Will Inverse set a precedent for protocols acquiring protocols?

In a possible decentralized finance (DeFi) first, Inverse Finance’s governance has approved today a proposal to buyout Tonic Finance in a $1.6 million-dollar deal that will bring Tonic under Inverse’s umbrella. 

First floated after “weeks of negotiation” in early April, members of the Inverse Finance DAO began voting yesterday on a proposal to acquire Tonic and hire its solo developer, Tony Snark.

The proposal quickly crossed the 4000 token approval mark and as of today is set to pass — notably without a single dissenting vote.

As a result, Snark will receive 250 INV — Inverse’s native governance token — immediately, and is set to receive another 250 upon “becoming a full-time contributor” as well as an additional 1000 INV vested over two years. Tonic, which built dollar-cost averaging vaults (a competitor to Inverse’s initial product), will continue to operate under the Inverse umbrella. 

“Tony will be joining Inverse as a full time dev to lead the entire Inverse DCA product lineup including both our yield vaults and the acquired Tonic Finance Swirl vaults,” said Inverse Finance founder Nour Haridy of the vote.

While there has been some talk and speculation about mergers in DeFi, there’s been little actual traction. The closest instance was last year’s string of “mergers” from Yearn.Finance, but the nature of those acquisitions are somewhat muddled.

In an interview with Cointelegraph, Leo Cheng of C.R.E.A.M. Finance teased that there may eventually be a YFI ecosystem meta-token, but at the moment the relationships are closer to a loose, supportive collective focused on individual projects.

By contrast, the Inverse/Tonic merger is much closer to what one would see in the traditional finance world, where both the tech and the developers come aboard. This was aided in part by the fact that Tonic did not have a governance token, and negotiations could take place with Snark directly.

“A governance token would make an acquisition a lot more complicated since it’s not possible to market-buy the entire token supply,” Haridy told Cointelegraph. “If we skip buying the governance token, then the token becomes useless.

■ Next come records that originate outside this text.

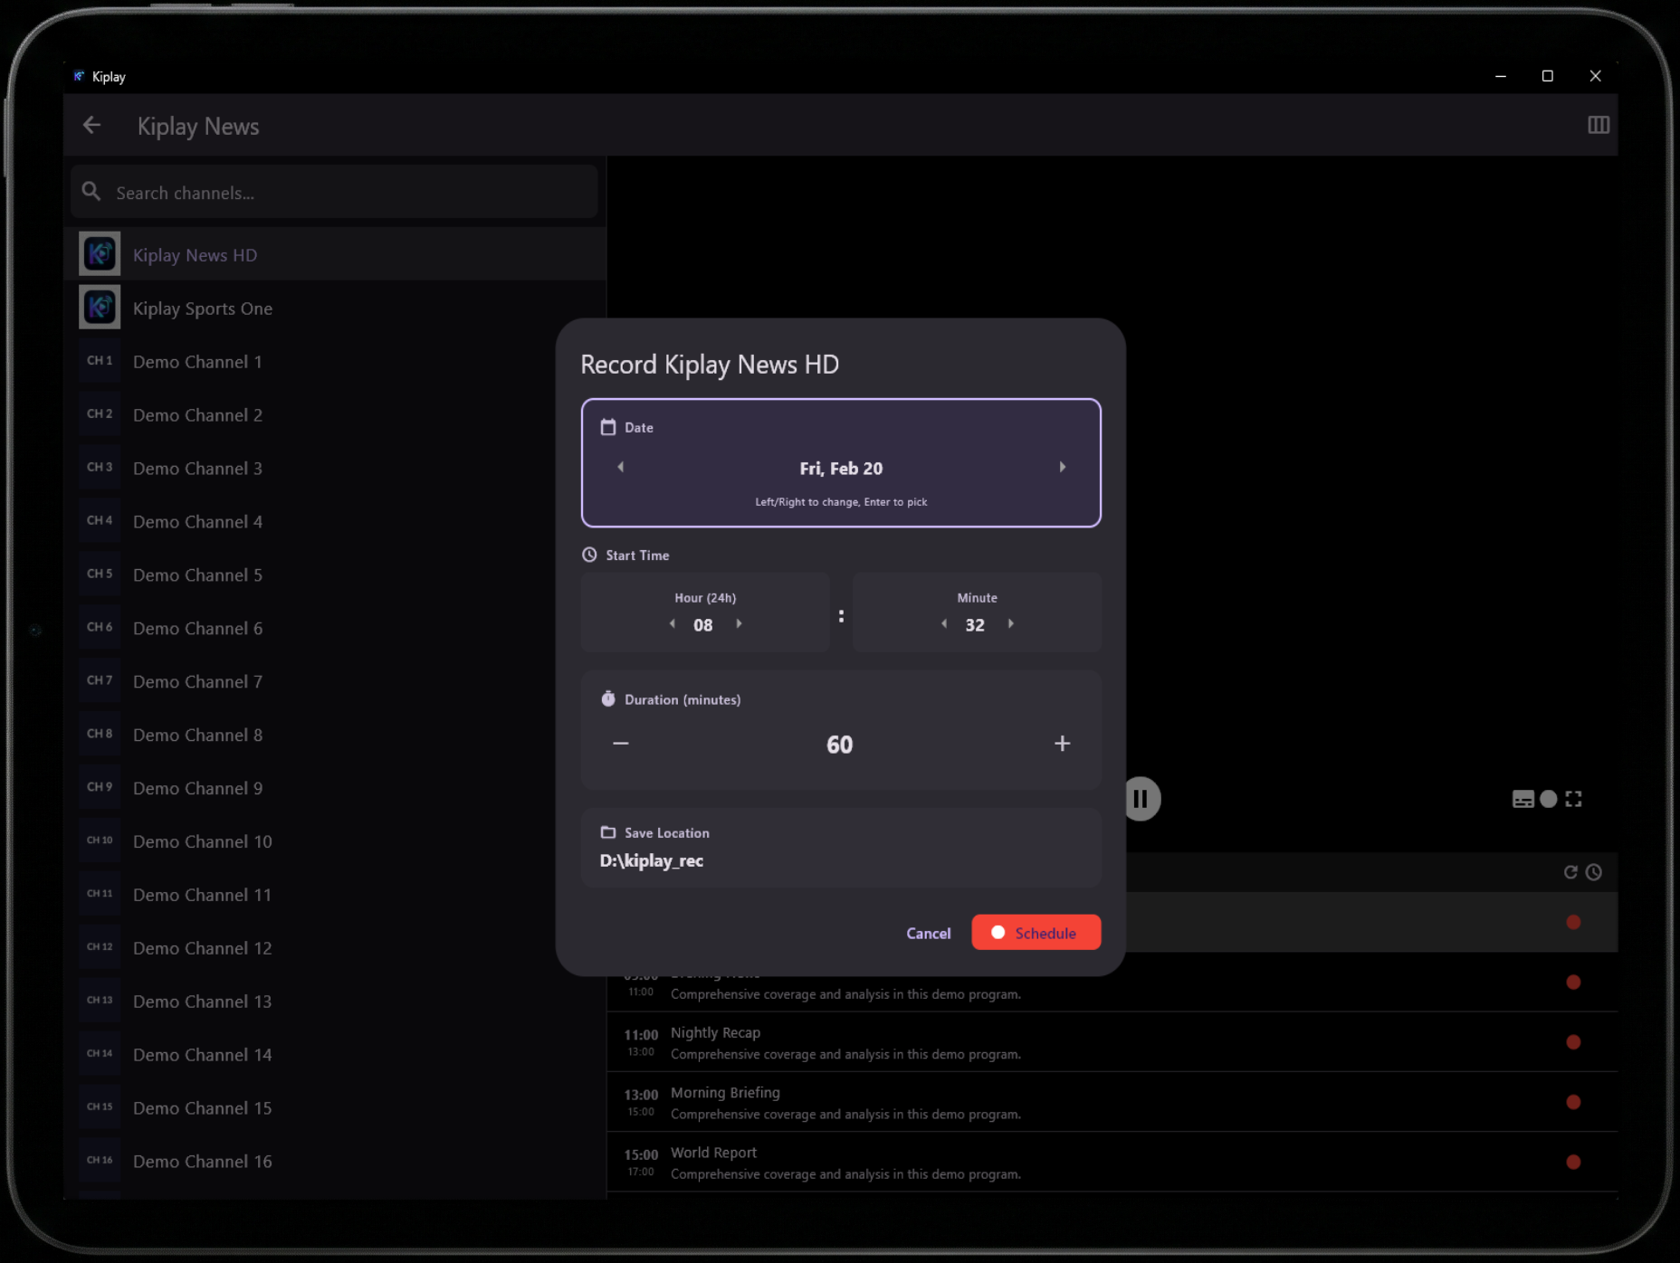Open Demo Channel 5 from the channel list
The image size is (1680, 1263).
(197, 575)
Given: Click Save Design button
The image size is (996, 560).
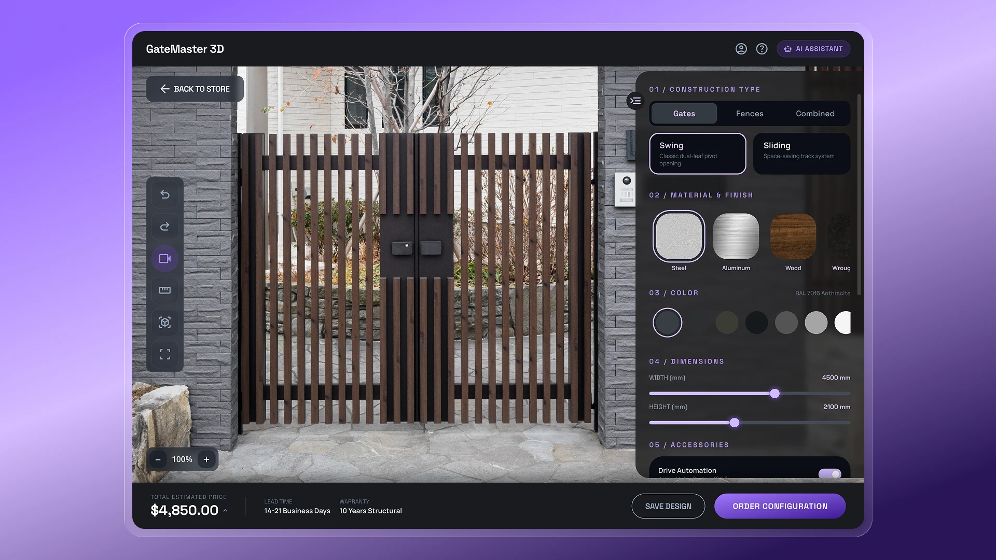Looking at the screenshot, I should pyautogui.click(x=668, y=506).
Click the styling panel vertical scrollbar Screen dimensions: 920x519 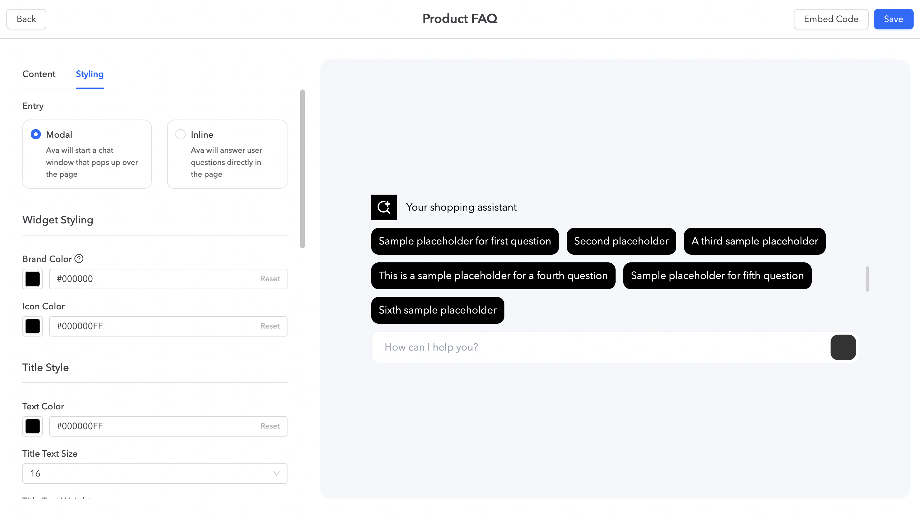click(303, 169)

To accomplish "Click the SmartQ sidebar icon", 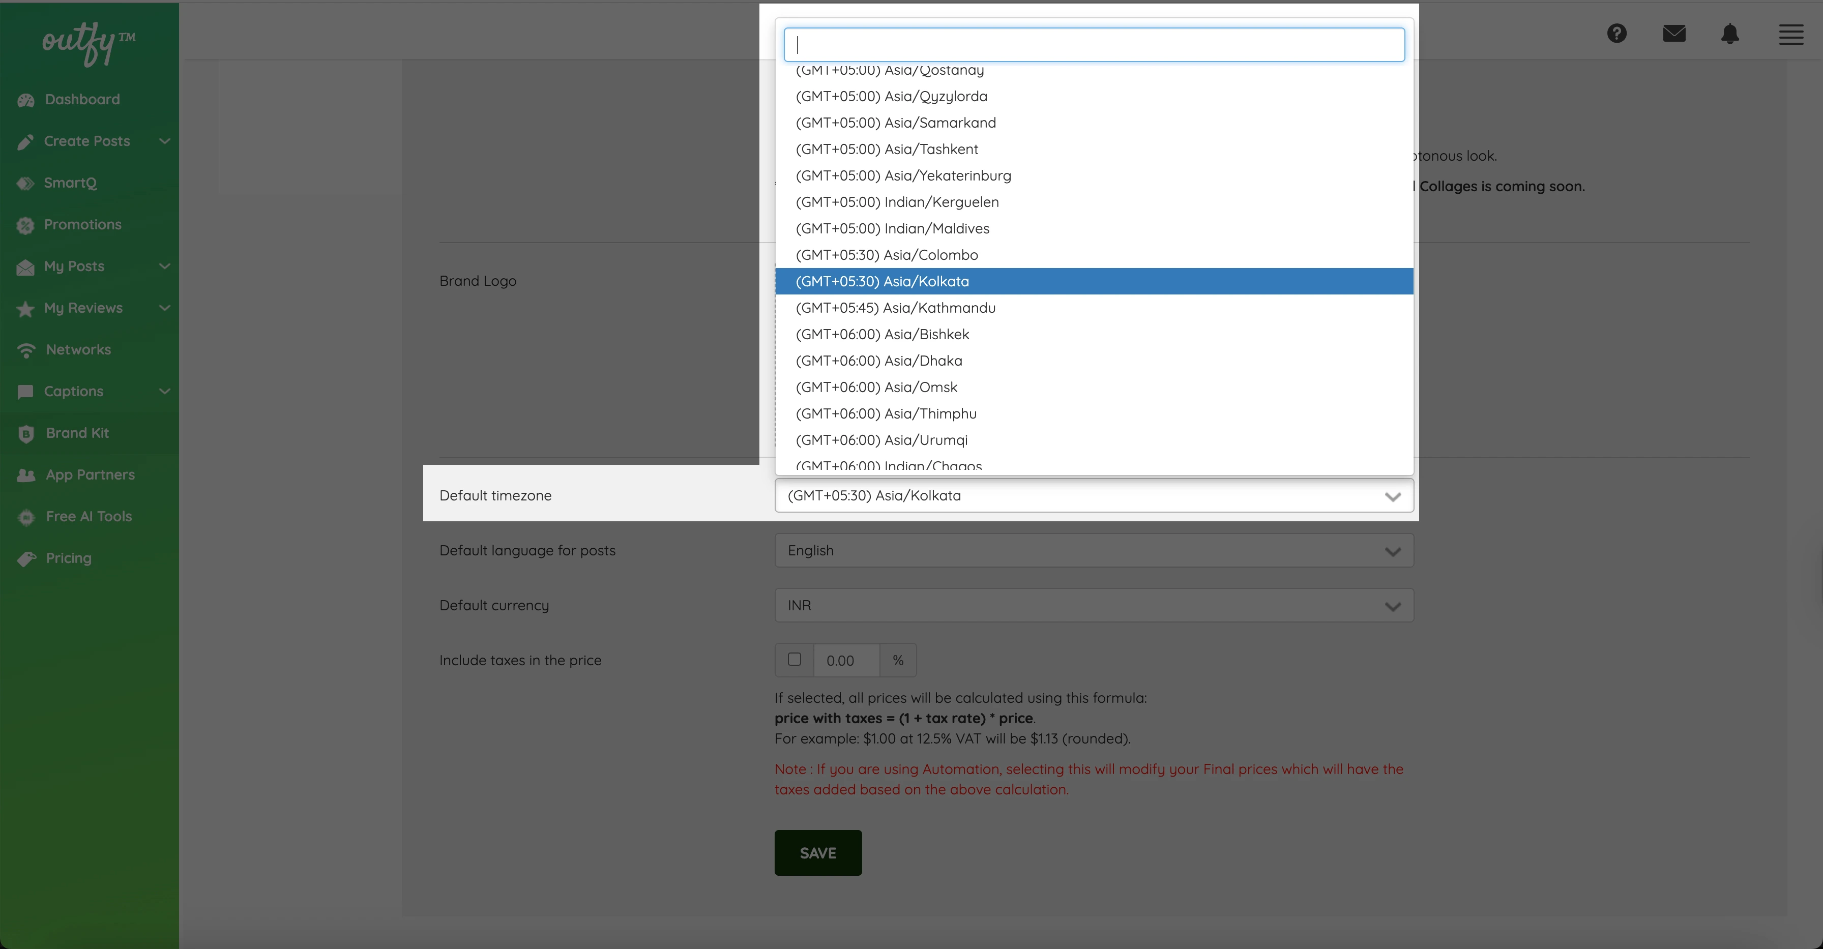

I think it’s worth exploring better ways to acquire projects with governance tokens though.”

A full-time contributor working on DCA vaults means Nour now has more time to devote to Anchor, Inverse’s synthetic stablecoin protocol. The expansion is potentially one step into turning Inverse into a fully-fledged DeFi ecosystem in the mould of 1inch or Sushiswap, which both now offer multiple services.

“We’re headed towards decoupling each product from the Inverse brand. Our existing DCA vaults will likely be branded under Tonic similar to how our lending product is branded as Anchor. Both may have their own core devs, marketing, domains, communities, etc under the umbrella and the funding of Inverse DAO,” said Haridy.

Haridy added that he’s hopeful there will be more DAO-based merger and acquisition activity after Inverse has now paved the way — and that Inverse itself might be open to further acquisitions.

“I hope that our work here sets a new precedent for projects merging with DAOs instead of going public. We certainly plan on exploring more M&A opportunities In the future. We’re also open to talk to any new DeFi projects out there at any stage.”